Sample time with "inverted" histogram?
Chris Vest
mr.chrisvest at gmail.com
Fri Nov 27 16:08:11 UTC 2015
Hi,
I sometimes find myself wishing the sample time benchmark mode had an “inverse” histogram, because I find that this makes it easier to spot when response times are modal.

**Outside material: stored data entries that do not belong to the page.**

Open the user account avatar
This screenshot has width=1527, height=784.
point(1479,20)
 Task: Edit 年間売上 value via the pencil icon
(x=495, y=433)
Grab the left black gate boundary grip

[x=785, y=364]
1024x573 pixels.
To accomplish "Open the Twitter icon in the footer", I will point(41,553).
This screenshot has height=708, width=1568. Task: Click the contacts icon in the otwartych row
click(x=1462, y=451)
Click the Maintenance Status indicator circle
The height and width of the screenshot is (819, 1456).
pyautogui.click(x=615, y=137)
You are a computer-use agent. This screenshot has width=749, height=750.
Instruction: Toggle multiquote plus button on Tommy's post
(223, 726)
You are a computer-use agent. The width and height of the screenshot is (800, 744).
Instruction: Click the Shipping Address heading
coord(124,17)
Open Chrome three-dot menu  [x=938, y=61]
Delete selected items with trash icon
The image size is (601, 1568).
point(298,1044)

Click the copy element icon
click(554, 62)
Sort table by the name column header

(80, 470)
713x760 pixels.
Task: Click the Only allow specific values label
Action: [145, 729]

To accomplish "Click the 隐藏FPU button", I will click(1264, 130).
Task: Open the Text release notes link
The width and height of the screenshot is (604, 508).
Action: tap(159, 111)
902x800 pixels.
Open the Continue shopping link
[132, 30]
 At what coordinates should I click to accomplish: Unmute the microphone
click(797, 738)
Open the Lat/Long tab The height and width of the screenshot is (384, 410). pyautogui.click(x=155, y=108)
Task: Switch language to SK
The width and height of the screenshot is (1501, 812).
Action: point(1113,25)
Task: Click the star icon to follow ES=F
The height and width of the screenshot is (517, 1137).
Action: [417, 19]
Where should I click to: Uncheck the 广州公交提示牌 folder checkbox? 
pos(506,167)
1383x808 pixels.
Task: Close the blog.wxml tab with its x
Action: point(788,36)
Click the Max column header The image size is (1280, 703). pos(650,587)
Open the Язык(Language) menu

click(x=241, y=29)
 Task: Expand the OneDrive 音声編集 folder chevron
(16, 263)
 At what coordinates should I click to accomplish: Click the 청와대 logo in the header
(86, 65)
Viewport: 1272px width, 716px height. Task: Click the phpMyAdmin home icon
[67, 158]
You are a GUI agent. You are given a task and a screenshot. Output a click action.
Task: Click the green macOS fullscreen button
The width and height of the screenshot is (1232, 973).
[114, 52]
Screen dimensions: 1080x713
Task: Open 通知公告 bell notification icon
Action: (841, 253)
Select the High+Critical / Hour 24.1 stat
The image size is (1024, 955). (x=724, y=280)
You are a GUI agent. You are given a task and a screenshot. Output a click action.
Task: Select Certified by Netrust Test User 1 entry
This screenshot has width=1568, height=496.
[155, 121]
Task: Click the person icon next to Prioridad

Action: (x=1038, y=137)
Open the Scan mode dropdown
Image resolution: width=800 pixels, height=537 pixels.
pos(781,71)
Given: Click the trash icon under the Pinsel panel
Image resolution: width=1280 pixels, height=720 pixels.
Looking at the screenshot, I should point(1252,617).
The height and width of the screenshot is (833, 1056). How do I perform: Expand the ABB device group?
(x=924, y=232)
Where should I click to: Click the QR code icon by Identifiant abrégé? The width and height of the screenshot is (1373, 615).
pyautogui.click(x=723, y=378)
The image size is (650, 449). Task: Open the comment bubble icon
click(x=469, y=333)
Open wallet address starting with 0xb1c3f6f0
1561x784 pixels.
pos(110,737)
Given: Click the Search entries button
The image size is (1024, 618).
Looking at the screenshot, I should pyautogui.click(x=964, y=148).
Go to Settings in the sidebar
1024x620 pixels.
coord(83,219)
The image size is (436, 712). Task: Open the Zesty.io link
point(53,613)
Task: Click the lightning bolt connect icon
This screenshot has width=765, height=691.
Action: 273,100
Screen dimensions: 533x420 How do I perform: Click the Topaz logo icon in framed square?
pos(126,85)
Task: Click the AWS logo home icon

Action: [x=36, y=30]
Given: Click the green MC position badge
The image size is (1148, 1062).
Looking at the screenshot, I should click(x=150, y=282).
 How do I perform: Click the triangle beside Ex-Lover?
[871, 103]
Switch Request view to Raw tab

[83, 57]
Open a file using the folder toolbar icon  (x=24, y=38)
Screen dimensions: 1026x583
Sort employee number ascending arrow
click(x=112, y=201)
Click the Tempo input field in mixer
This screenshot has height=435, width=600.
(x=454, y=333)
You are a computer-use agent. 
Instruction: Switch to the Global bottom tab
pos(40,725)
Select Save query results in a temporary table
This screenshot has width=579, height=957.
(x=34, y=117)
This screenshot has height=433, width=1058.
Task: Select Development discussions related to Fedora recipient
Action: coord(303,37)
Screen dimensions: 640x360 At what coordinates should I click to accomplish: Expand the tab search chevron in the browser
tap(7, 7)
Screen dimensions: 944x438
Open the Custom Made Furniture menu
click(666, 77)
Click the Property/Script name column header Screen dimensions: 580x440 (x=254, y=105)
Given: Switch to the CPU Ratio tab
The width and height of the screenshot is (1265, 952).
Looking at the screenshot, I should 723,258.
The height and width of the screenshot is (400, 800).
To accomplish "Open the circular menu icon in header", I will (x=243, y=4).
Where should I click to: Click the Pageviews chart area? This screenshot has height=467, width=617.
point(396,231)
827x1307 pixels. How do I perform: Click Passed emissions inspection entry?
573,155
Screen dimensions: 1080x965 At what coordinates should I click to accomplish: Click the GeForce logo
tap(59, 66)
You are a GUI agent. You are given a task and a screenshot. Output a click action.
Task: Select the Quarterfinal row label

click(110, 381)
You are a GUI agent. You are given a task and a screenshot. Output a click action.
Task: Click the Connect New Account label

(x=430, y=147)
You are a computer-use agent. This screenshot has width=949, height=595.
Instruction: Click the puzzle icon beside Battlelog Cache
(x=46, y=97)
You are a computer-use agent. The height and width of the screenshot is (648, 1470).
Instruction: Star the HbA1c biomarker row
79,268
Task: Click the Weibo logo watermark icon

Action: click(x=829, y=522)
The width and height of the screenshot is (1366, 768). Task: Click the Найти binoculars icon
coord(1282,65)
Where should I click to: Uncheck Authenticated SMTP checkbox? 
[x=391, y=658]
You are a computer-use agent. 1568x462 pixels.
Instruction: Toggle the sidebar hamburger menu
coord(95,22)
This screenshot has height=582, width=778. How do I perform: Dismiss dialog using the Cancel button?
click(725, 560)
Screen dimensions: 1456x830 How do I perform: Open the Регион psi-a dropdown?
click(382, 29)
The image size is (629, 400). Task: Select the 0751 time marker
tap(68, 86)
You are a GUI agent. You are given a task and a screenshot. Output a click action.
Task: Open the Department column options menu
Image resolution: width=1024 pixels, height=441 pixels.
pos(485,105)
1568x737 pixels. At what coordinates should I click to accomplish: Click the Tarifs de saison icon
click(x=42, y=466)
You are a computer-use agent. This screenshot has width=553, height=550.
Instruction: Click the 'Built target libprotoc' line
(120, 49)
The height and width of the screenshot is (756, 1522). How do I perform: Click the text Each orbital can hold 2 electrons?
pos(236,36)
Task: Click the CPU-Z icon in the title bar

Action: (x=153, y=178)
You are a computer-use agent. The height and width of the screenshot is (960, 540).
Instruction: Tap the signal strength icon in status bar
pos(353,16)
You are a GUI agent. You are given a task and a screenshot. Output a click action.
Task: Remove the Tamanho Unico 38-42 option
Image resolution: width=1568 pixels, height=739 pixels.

To demonstrate what I mean, the current histogram output looks like this: (numbers are fictive)
Samples, N = 3184
mean = 2.531 ±(99.9%) 0.014 us/op
min = 0.119 us/op
p( 0.0000) = 0.119 us/op
p(50.0000) = 2.420 us/op
p(90.0000) = 2.644 us/op
p(95.0000) = 2.816 us/op
p(99.0000) = 4.408 us/op
p(99.9000) = 13.152 us/op
p(99.9900) = 36.901 us/op
p(99.9990) = 254.240 us/op
p(99.9999) = 260.864 us/op
max = 260.864 us/op
And I would like a configuration option that would make it look more like this: (numbers even more fictive)
Samples, N = 3184
mean = 2.531 ±(99.9%) 0.014 us/op
min = 0.119 us/op
us/op = samples added in increment
1 = 1081
2 = 194
4 = 959
8 = 357
16 = 3
32 = 3
64 = 118
128 = 410
256 = 58
512 = 1
This way, I can more easily see that the numbers in my made-up example fall into 2 or 3 groups.
When I have needed something like this, I have thus far reached for HdrHistogram and its LogarithmicIterator, and the HistogramIterationValue.getCountAddedInThisIterationStep method.